The C# SAST market has settled into a small set of mature engines. A modern .NET static analysis tool builds a call graph across the compiled assembly, identifies sources (action method parameters in ASP.NET MVC and Web API, message bodies in MassTransit and NServiceBus consumers, fields in any Deserialize call), tracks taint forward through assignments and method calls, and flags any path reaching a sink (ADO.NET executor, Process.Start, XML parser, deserializer) without traversing a sanitizer. The same engine catches configuration patterns — missing encoder context in Razor, MD5.Create(), Aes.Create() with ECB mode, hardcoded keys in appsettings.json — that no taint flow needs to reason about. Visual Studio integration matters for adoption: a Visual Studio plugin that surfaces findings in the Error List as you type closes the feedback loop tighter than any CI gate, and JetBrains Rider users get the same surface through the dedicated extension.

Prevention Checklist for C# Codebases

Six rules close the overwhelming majority of real-world .NET vulnerabilities. They assume the team has already wired SAST into the pull-request gate; without that, even the strongest checklist degrades to a wiki page nobody re-reads.

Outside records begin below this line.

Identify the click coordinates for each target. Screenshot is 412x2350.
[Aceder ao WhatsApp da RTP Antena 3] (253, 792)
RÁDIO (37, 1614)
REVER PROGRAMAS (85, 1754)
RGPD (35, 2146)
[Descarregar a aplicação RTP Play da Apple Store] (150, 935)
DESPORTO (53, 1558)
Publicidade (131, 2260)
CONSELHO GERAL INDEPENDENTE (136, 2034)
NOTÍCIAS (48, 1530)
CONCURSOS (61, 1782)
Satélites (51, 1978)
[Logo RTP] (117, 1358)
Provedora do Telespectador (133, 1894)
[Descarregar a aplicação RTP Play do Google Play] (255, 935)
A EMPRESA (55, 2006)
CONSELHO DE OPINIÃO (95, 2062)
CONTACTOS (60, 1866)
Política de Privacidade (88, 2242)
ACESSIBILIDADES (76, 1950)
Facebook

• Parameterize every database call. Use SqlParameter, Entity Framework LINQ, Dapper anonymous parameters, or EF Core's FromSqlInterpolated. Forbid SqlCommand with concatenated strings at code review and gate it in CI.
• Treat BinaryFormatter as removed. Replace BinaryFormatter, NetDataContractSerializer, SoapFormatter, and ObjectStateFormatter with System.Text.Json, Protocol Buffers, or MessagePack against a known schema. Audit every .Deserialize call site.
• Harden every XML parser at construction. Set XmlReaderSettings.DtdProcessing = DtdProcessing.Prohibit, set XmlResolver = null on XmlDocument and XmlTextReader, and prefer XDocument with the safe defaults. Share the configuration through a single factory class.
• Replace weak cryptography. Migrate MD5 and SHA1 to SHA256 or stronger; replace DESCryptoServiceProvider and Aes in ECB mode with AesGcm; never hardcode keys or IVs in source. Surface every HashAlgorithm.Create and SymmetricAlgorithm.Create in code review.
• Avoid the single-string Process.Start. Use ProcessStartInfo with ArgumentList and UseShellExecute = false, or — better — a managed library that performs the operation without spawning a process. The string overload routes through the shell on Windows.
• Move secrets out of source. Replace hardcoded connection strings in appsettings.json, web.config, and C# constants with the .NET Secret Manager for development and a secret store (Azure Key Vault, AWS Secrets Manager, HashiCorp Vault) for production. Pair the migration with a SAST and secret-scanning gate that fails the build on regression.

Where GraphNode SAST Fits

GraphNode SAST ships native C# and .NET support as a first-class language alongside twelve others, with deep data flow tracking across method, class, and assembly boundaries on the patterns this guide describes — taint into ADO.NET sinks, deserialization on legacy formatters, XML parsers without hardening, weak crypto, hardcoded connection strings, and the ASP.NET Core mass-assignment shapes that bypass [Bind]. The Visual Studio plugin surfaces findings on the keystroke that introduced them; the CI integration gates the pull request before the build leaves the developer's branch. For a broader landscape view, the SAST Tools Buyer's Guide compares ten platforms.

Closing

C#'s vulnerability classes are old, well-documented, and individually preventable with a one-line fix. The reason they continue to ship is structural: codebases are large, the dangerous APIs — BinaryFormatter, the single-string Process.Start, the unparameterized SqlCommand — are ergonomic enough that nobody pauses on them, and the safe alternatives require a different mental model or wholesale migration off a legacy mechanism the framework has marked obsolete but not yet removed. Static analysis works on C# because Roslyn gives it the call graph, the type information, and the explicit signatures that make taint flow tractable end to end. The teams that stop shipping deserialization RCEs and SQL injection breaches are the ones that move detection upstream into the diff and treat the SAST finding as a blocker rather than a backlog ticket.